Sunday, September 07, 2014

One-off specimens: where's that salamander?


The most frustrating cases in zoology / cryptozoology are those where a single specimen exists, but its provenance cannot be proved, and no one can find another.  One such case is a cloak of kiwi feathers from New Zealand in which the feathers are too big for ordinary kiwis: was there, in Maori times, a giant variant?  Another such case, where the specimen is not preserved but unquestionably existed, is the Case of the Wayward Salamander. 
The largest living amphibian is the Asiatic giant salamander Andrias davidianus. Found in China, with a slightly smaller relative in Japan, it may be over 1.5 meters long.  The largest known in North America is the hellbender of the Ozarks and Appalachians, which grows to over 60cm. 

America's largest known salamander, the hellbender (Wikimedia Commons)

In 1951, an article by Stanford University herpetologist George Myers appeared in the scientific journal Copeia.  Myers reported he had examined a giant salamander caught in a catfish net in California's Sacramento River.  The amphibian looked like an Asian giant salamander to him (he called it a member of the genus Megalobatracus: Andrias has superseded the older name).  However, it was dark brown with yellow spots, "quite at variance" with the standard gray or brown of Asian types, and "suggested the possibility of a unique California variation."  The specimen (if fully grown) was of modest size for this genus, only 76 cm long.  Unfortunately, the fisherman only allowed the specimen to be examined, not kept for further study.  What became of the salamander, then living in a bathtub in its owner's apartment, is unknown.
A point here is that the coloration isn’t, in fact, outside the range of Andrias. A Google Images search turns up a brown one with yellow spots, or at least splotches.

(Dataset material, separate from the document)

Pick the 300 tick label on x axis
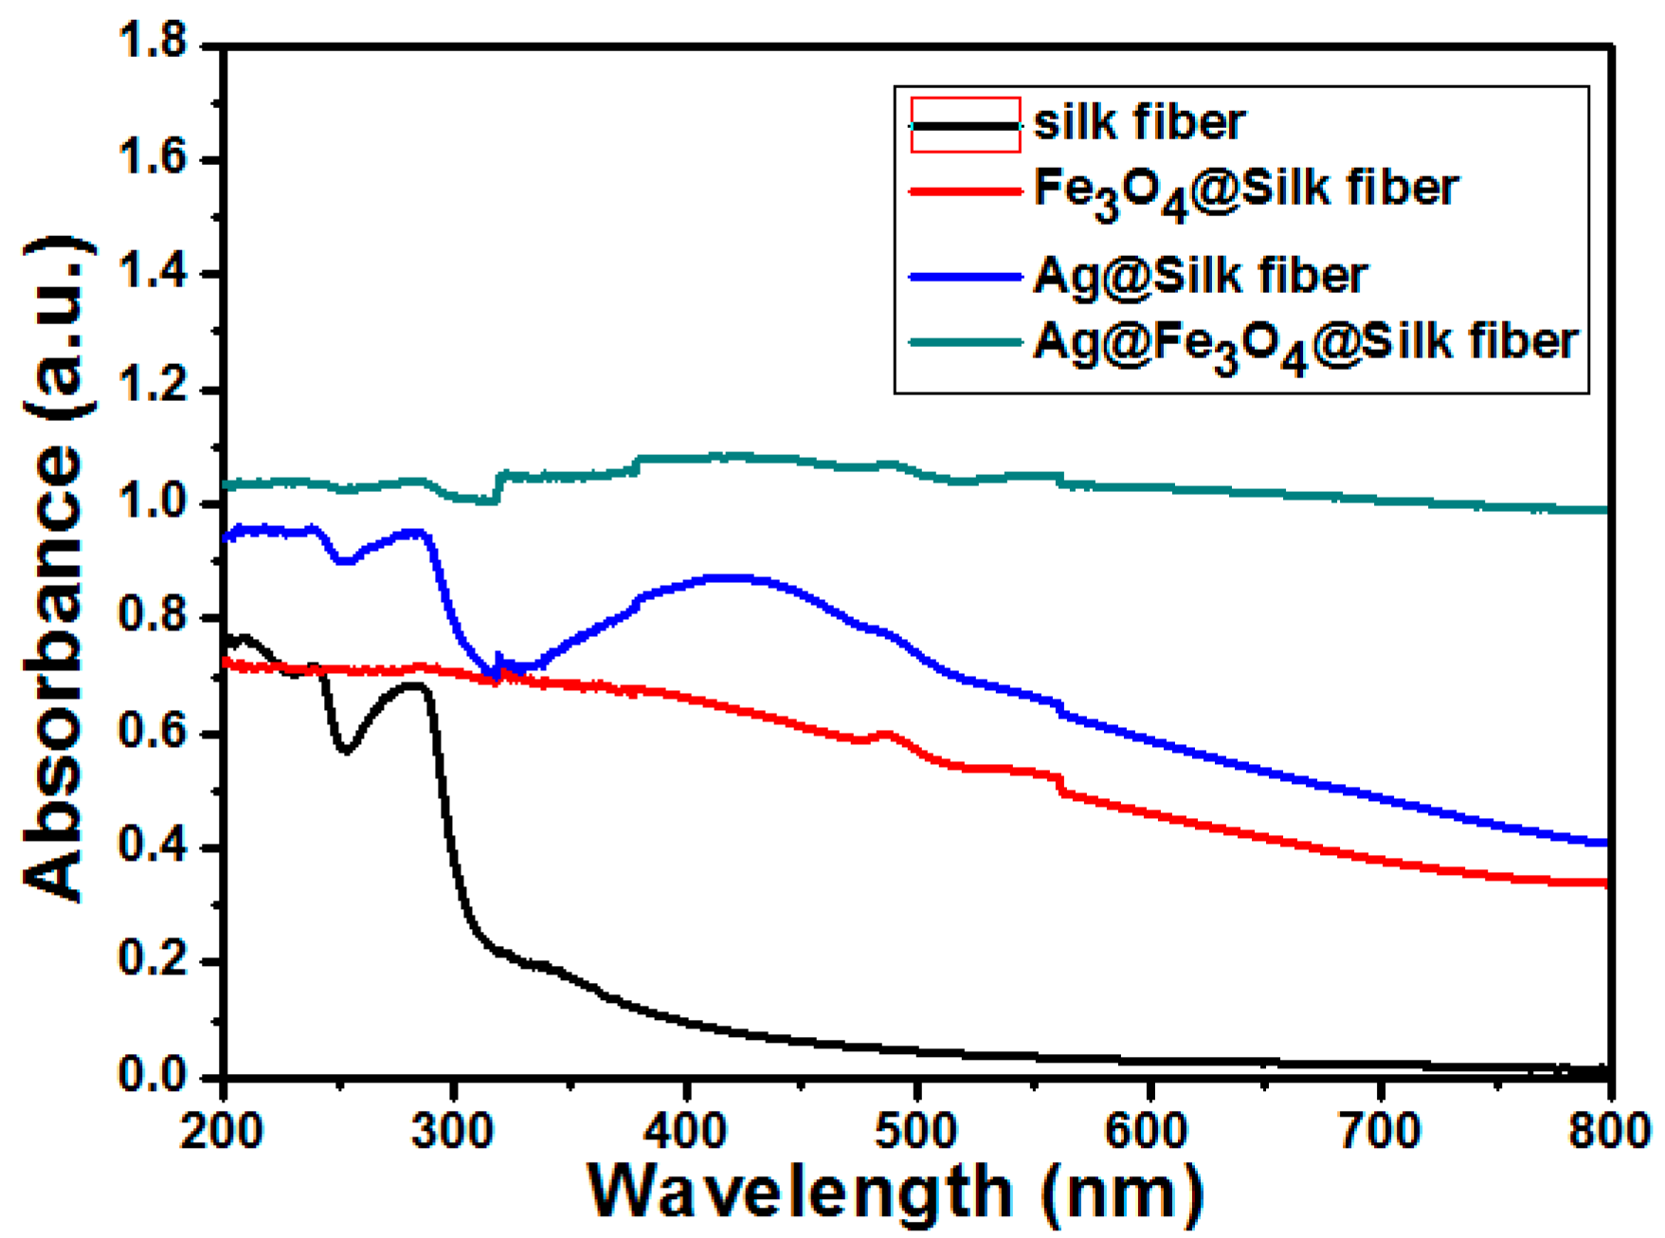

Getting back to California, giant salamanders have long been rumored from the Trinity Alps. A deer-hunting attorney claimed he’d seen five such animals in the New River, ranging up to almost three meters long. Biologist Thomas Rodgers, who investigated this story, allowed it was possible that a relict population of giant salamanders still lived in California. 
Rodgers also looked at the Sacramento River specimen.  The local press related a rather too cute story that this salamander was an escapee named "Benny," from a shipment of exotic pets from "somewhere in China."  With the question thus properly muddled, Rodgers led an expedition into the Trinity Alps in 1961 to search for the alleged amphibians.  Rodgers' group found only well-known native salamanders under 30cm, and he came away doubting any giant salamanders existed.
Other reports have trickled in since then, but no one has produced another giant salamander.  We are left with the usual problems of one-specimen cases.  Was the animal an exotic escapee? A last relic of a lost race?  A chance specimen of a surviving population?  I hate writing "we may never know," but, well... 


See: Myers, George S.  1951.  "Asiatic Giant Salamander Caught in the Sacramento River and an Exotic Skink Near San Francisco," Copeia, No. 2: Rodgers, Thomas L.  1962.  "Report of Giant Salamanders in California," Copeia, No. 3.